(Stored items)

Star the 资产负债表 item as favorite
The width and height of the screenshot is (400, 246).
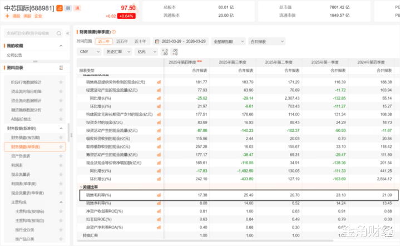(x=62, y=156)
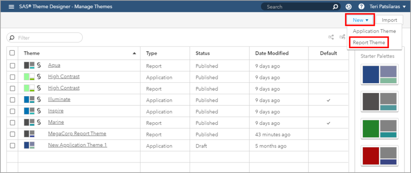Expand the New dropdown button
This screenshot has width=411, height=173.
pos(360,20)
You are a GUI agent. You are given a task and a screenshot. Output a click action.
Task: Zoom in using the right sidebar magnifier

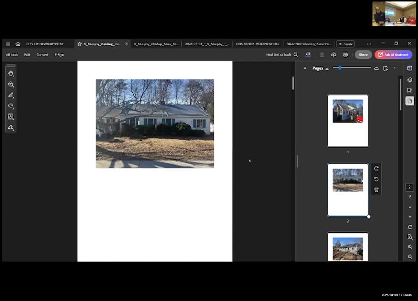pos(410,247)
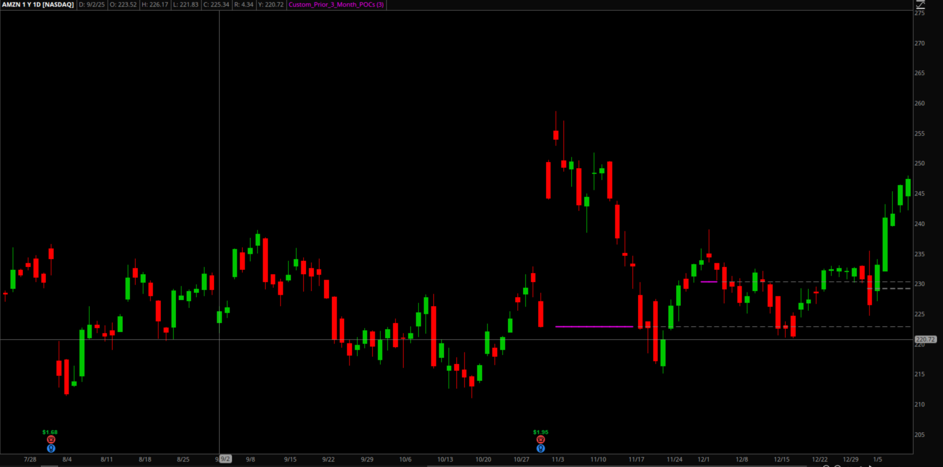Click the red earnings call icon near 8/4

(x=51, y=440)
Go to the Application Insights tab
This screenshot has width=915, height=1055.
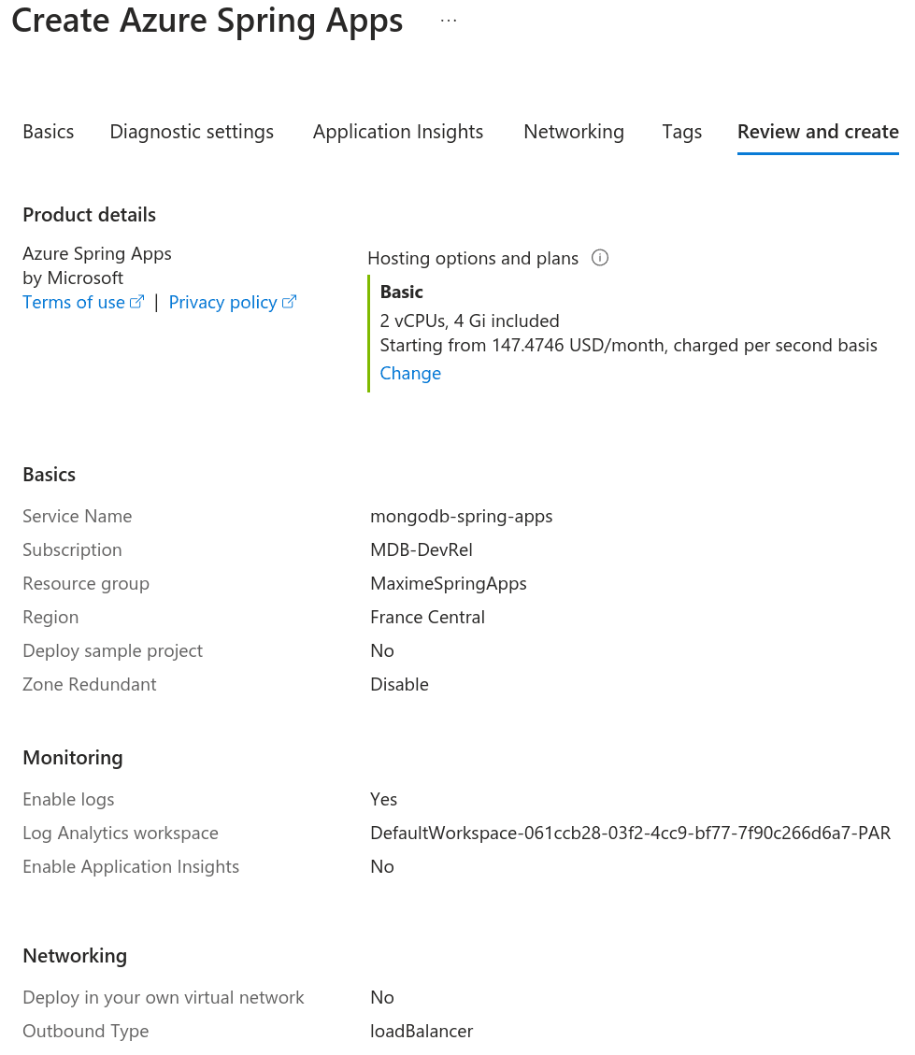coord(398,132)
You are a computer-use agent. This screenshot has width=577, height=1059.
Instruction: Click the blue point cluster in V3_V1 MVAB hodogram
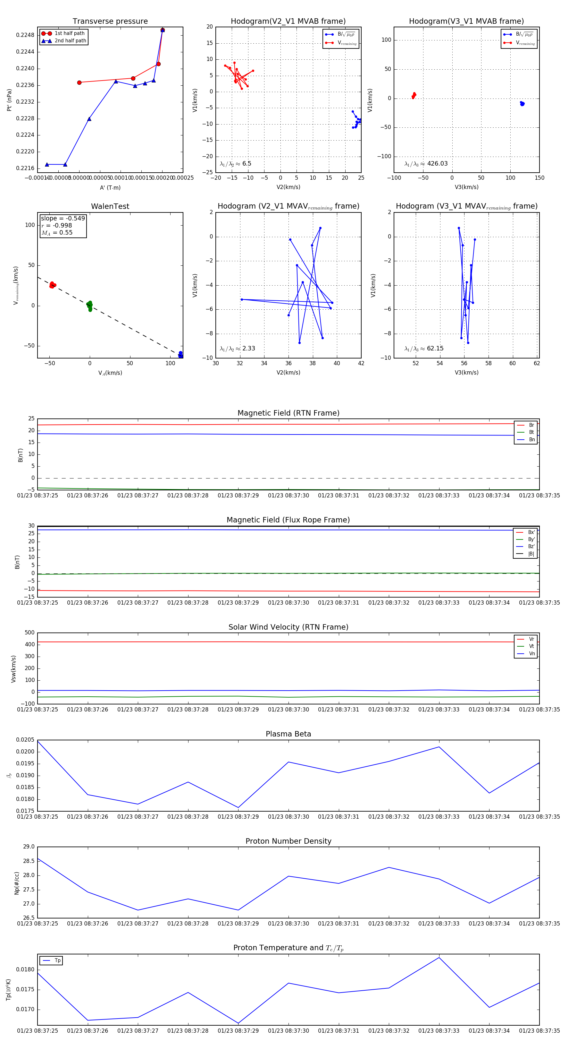click(x=522, y=104)
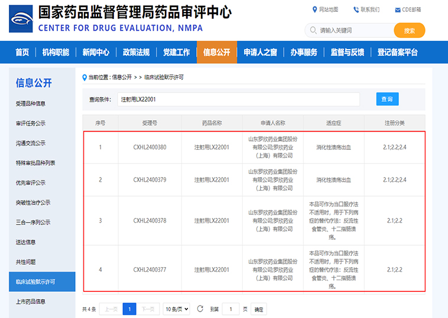Go to the 首页 navigation tab
The image size is (448, 318).
tap(22, 52)
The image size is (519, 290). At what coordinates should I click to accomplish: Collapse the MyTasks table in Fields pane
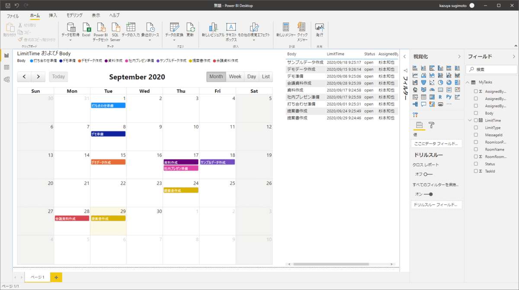pyautogui.click(x=467, y=83)
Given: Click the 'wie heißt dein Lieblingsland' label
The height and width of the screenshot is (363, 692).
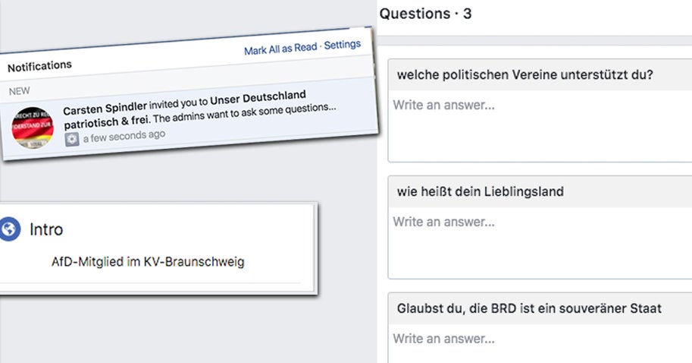Looking at the screenshot, I should point(481,191).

◆ **Try it**
The records are to be duplicated in full and exactly, with images left out.

◆ **Task result**
Star the 资产负债表 item as favorite
The width and height of the screenshot is (400, 246).
(x=62, y=156)
Expand the New dropdown button
This screenshot has width=411, height=173.
pos(360,20)
You are a GUI agent. You are given a task and a screenshot. Output a click action.
Task: Zoom in using the right sidebar magnifier

pos(410,247)
Click the red earnings call icon near 8/4

(x=51, y=440)
Go to the Application Insights tab
This screenshot has width=915, height=1055.
coord(398,132)
You are a computer-use agent. This screenshot has width=577, height=1059.
Instruction: Click the blue point cluster in V3_V1 MVAB hodogram
click(x=522, y=104)
Go to the 首页 navigation tab
The image size is (448, 318).
tap(22, 52)
The image size is (519, 290). At what coordinates should I click to accomplish: Collapse the MyTasks table in Fields pane
pyautogui.click(x=467, y=83)
Given: Click the 'wie heißt dein Lieblingsland' label
The height and width of the screenshot is (363, 692).
Looking at the screenshot, I should point(481,191).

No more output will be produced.